___ DOCUMENT ___

Différents sondages révèlent qu'une majorité d'hommes croit en Dieu et a l’air d’en avoir besoin. On parle de quatre vingt pour cent de croyants dans le monde. Croire, c'est tenir pour vrai en l'absence de démonstration ou de preuve, et Dieu est un être transcendant de nature spirituelle généralement parfait, surtout dans les trois religions monothéistes : judaïsme, christianisme, islam.

En l'absence de preuve, qu'est ce qui pousse les hommes à croire ? A-t-on besoin de croire en Dieu ?

Le besoin est un manque qu'il nous faut satisfaire pour survivre ou être pleinement soi. Dans la mesure où l'homme n'est pas qu'un animal, il n'a pas seulement des besoins vitaux.

___ DONNÉES DISPONIBLES ___

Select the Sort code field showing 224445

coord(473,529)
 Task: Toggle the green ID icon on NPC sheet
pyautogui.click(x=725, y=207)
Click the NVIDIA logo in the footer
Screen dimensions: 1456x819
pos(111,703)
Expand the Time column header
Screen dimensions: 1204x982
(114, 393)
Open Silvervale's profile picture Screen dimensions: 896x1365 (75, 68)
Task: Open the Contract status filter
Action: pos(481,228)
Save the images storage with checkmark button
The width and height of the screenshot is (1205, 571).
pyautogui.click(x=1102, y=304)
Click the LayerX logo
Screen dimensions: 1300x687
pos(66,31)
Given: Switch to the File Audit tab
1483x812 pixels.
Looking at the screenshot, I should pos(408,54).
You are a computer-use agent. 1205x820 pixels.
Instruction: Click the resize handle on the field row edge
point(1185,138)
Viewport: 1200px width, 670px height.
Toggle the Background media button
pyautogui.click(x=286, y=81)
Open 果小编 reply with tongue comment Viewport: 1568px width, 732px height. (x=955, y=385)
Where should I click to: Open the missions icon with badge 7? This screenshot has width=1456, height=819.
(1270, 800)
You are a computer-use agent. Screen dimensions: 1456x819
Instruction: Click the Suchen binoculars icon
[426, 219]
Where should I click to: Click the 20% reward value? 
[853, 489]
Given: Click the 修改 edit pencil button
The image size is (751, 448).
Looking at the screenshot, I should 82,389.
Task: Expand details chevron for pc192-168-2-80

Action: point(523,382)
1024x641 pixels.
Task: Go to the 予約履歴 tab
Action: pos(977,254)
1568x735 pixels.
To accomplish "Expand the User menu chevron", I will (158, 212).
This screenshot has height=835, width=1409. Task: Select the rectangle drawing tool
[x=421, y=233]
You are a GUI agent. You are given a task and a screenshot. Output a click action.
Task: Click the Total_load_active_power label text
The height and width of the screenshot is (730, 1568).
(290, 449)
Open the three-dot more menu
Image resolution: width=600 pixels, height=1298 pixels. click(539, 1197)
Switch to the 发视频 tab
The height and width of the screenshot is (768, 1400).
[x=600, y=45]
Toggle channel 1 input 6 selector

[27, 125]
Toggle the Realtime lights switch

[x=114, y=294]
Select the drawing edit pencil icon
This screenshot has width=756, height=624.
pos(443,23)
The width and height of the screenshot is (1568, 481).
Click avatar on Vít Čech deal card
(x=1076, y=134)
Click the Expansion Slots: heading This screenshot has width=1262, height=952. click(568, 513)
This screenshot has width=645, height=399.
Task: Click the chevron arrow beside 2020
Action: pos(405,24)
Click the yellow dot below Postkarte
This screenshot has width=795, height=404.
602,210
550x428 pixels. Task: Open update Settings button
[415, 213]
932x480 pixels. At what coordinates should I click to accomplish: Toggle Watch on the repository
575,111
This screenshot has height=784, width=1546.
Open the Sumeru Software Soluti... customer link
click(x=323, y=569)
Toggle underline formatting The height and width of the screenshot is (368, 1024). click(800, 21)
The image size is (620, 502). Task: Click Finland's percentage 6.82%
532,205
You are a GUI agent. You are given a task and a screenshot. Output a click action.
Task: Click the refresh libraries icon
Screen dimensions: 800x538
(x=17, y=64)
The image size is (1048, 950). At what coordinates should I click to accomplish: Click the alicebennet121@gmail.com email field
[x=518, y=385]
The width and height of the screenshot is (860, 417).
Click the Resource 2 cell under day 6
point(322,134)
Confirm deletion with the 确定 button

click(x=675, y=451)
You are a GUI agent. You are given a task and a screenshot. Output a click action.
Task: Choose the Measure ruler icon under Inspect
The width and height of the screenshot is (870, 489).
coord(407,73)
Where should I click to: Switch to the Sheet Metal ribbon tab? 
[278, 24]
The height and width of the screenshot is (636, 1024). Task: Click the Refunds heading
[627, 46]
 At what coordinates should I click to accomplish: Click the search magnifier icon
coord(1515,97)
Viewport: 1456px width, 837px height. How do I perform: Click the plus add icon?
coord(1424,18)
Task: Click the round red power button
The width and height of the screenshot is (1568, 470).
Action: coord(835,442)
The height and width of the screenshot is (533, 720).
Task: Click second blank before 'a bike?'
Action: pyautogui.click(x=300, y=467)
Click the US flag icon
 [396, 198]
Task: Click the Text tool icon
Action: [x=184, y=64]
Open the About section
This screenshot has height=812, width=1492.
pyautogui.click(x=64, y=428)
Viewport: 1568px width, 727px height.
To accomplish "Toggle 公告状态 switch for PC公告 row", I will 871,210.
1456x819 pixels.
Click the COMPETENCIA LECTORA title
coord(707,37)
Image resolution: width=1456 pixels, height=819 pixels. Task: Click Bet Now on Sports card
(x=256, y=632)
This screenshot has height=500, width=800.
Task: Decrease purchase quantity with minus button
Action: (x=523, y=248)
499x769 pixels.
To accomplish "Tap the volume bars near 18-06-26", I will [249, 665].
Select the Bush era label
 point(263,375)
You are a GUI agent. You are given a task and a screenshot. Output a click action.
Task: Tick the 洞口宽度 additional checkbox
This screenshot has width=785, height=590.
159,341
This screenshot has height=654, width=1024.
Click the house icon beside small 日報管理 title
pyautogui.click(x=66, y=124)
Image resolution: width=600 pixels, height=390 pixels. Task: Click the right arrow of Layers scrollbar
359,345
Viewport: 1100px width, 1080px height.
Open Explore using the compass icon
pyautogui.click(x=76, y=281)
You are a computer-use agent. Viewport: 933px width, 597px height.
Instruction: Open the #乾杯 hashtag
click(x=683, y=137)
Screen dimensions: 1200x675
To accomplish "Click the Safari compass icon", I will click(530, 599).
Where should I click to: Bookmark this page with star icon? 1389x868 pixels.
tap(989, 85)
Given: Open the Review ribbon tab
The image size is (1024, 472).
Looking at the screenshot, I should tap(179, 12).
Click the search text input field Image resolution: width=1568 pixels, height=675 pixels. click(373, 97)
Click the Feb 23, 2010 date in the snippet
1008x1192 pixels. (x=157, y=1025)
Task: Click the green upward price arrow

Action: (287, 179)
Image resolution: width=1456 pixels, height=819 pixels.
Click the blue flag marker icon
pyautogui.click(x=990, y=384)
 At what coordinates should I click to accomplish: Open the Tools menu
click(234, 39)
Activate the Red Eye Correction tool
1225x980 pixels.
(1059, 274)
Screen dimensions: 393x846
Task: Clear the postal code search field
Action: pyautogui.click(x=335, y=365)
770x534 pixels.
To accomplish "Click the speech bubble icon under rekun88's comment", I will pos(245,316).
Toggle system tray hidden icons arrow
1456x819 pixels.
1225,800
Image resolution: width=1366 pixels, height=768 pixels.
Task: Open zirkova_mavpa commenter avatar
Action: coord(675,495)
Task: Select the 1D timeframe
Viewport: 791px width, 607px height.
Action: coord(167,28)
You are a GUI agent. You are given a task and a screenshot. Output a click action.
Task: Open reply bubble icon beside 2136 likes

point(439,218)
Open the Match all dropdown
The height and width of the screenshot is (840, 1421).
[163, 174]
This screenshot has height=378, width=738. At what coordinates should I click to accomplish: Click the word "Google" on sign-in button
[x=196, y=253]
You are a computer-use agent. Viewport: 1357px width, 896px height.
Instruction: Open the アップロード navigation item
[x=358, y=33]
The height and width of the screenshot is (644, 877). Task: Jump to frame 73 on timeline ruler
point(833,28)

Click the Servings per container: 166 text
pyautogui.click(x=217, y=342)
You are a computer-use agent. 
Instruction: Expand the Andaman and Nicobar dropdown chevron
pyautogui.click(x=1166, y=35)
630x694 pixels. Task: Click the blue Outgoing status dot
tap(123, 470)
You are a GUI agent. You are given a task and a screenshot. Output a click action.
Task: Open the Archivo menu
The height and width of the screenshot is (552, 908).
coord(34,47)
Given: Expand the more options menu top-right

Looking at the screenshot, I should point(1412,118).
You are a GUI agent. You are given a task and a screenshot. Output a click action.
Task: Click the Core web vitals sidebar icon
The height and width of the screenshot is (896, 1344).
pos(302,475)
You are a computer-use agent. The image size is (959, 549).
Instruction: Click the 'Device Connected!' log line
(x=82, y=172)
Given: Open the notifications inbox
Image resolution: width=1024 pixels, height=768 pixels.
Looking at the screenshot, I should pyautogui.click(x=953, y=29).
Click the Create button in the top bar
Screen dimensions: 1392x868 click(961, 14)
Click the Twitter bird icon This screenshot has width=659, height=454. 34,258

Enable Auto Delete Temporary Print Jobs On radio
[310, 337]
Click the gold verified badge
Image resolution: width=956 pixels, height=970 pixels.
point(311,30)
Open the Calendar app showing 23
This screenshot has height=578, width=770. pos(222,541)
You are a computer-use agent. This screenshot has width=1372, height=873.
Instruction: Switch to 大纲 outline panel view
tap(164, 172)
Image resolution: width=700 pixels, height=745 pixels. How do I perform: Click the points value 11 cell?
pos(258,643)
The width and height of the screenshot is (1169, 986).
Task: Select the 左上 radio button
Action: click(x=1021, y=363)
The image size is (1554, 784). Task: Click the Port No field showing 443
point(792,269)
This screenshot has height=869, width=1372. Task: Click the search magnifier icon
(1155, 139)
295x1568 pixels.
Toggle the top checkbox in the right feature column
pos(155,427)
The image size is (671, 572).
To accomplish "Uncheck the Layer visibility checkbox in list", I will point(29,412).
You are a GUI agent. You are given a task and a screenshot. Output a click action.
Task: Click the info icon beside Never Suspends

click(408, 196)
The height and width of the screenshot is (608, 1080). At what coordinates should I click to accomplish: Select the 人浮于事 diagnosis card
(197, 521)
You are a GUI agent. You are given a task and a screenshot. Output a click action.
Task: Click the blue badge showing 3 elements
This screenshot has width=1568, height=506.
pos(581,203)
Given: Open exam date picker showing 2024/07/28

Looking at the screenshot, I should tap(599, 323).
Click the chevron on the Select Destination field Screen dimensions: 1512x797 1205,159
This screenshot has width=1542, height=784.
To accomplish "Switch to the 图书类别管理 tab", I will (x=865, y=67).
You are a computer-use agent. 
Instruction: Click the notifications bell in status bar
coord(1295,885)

___

# TRAVAIL DEMANDÉ
a: Quelles sont les trois religions monothéistes citées dans le document ?
b: Recopiez à l'identique, dans les enregistrements, la partie qui s'ouvre sur la ligne contenant "Viewport: 1100px width, 1080px height." et se referme sur celle contenant "Action: pyautogui.click(x=335, y=365)", ces deux lignes comprises.

# RÉSULTATS ATTENDUS
a: Le judaïsme, le christianisme et l'islam.

b:
Viewport: 1100px width, 1080px height.
Open Explore using the compass icon
pyautogui.click(x=76, y=281)
You are a computer-use agent. Viewport: 933px width, 597px height.
Instruction: Open the #乾杯 hashtag
click(x=683, y=137)
Screen dimensions: 1200x675
To accomplish "Click the Safari compass icon", I will click(530, 599).
Where should I click to: Bookmark this page with star icon? 1389x868 pixels.
tap(989, 85)
Given: Open the Review ribbon tab
The image size is (1024, 472).
Looking at the screenshot, I should tap(179, 12).
Click the search text input field Image resolution: width=1568 pixels, height=675 pixels. click(373, 97)
Click the Feb 23, 2010 date in the snippet
1008x1192 pixels. (x=157, y=1025)
Task: Click the green upward price arrow

Action: (287, 179)
Image resolution: width=1456 pixels, height=819 pixels.
Click the blue flag marker icon
pyautogui.click(x=990, y=384)
 At what coordinates should I click to accomplish: Open the Tools menu
click(234, 39)
Activate the Red Eye Correction tool
1225x980 pixels.
(1059, 274)
Screen dimensions: 393x846
Task: Clear the postal code search field
Action: pyautogui.click(x=335, y=365)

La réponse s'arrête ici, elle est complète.